Our study reveals that protocol deviations are prevented by setting the alert text to appear on the EDC screen, which can be done in addition to training, which is commonly used as a risk-mitigating measure in EMA Reflection Paper,1 TransCelerate Position paper,8 ECRIN,9 and JPMA publications.10–11 In clinical research where CRAs make it difficult to mitigate risks or take preventive actions, setting the alert text to appear on the EDC screen may provide low-cost quality control. In clinical trials conducted by pharmaceutical companies, the CRF design has become more standardized, and such efforts have not been implemented, although they may be effective for critical data.
A limitation of our study is that the main clinical research was conducted with a small sample size.

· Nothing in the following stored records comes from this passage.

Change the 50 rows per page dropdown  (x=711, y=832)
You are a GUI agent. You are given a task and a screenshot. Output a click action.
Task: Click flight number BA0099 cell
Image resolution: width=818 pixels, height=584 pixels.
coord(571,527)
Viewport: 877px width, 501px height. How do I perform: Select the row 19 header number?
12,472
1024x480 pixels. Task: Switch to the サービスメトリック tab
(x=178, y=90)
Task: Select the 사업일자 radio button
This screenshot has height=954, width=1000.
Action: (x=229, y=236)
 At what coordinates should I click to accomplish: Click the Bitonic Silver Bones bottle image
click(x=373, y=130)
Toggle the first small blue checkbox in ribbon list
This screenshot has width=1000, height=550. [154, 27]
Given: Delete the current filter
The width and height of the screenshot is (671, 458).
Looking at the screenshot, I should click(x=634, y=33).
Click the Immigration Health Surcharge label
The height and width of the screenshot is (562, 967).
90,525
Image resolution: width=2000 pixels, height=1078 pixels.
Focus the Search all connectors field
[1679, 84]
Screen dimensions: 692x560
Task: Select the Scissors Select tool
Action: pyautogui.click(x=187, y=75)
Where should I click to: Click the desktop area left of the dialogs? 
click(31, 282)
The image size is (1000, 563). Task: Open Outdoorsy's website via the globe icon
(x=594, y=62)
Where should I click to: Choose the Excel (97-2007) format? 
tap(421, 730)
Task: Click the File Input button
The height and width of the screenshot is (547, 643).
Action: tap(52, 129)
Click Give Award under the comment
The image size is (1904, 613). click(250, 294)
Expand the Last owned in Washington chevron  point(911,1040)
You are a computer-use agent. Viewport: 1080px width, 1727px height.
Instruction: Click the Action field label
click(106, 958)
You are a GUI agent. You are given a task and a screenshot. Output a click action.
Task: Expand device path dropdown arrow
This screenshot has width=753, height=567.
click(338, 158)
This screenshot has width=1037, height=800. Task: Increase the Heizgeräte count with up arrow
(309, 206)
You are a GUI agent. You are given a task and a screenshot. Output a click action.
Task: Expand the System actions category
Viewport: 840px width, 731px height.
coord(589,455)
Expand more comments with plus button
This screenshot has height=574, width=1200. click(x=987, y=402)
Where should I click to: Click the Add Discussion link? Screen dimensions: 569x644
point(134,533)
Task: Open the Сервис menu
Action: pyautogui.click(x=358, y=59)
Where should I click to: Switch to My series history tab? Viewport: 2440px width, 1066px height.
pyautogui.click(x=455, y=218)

Therefore, the results cannot be generalized. In addition, risk identification, risk evaluation, and planning risk reduction activities were carried out by the same members. Preceding planning in RAT by planning in RAF may have affected the results of risk identification, risk evaluation, and planning risk reduction activities.
Because 100% SDV and SDR were not conducted in the main clinical research, it may not have collected all the errors and protocol deviations. However, because the scope of monitoring and data review covered all data, it ensured the comparability of RAF and RAT.
Our study reveals that it is effective to use RBA to identify risks in a small number of abstract categories. Risk identification, risk evaluation, and planning risk reduction activities are commonly practiced in clinical trials. However, to the best of our knowledge, this is the first study to evaluate the relationship between risk identification and evaluation and risk reduction activities. As critical to quality factors can be considered abstract categories, this evidence is consistent with the policy of risk identification in the GCP Renovation.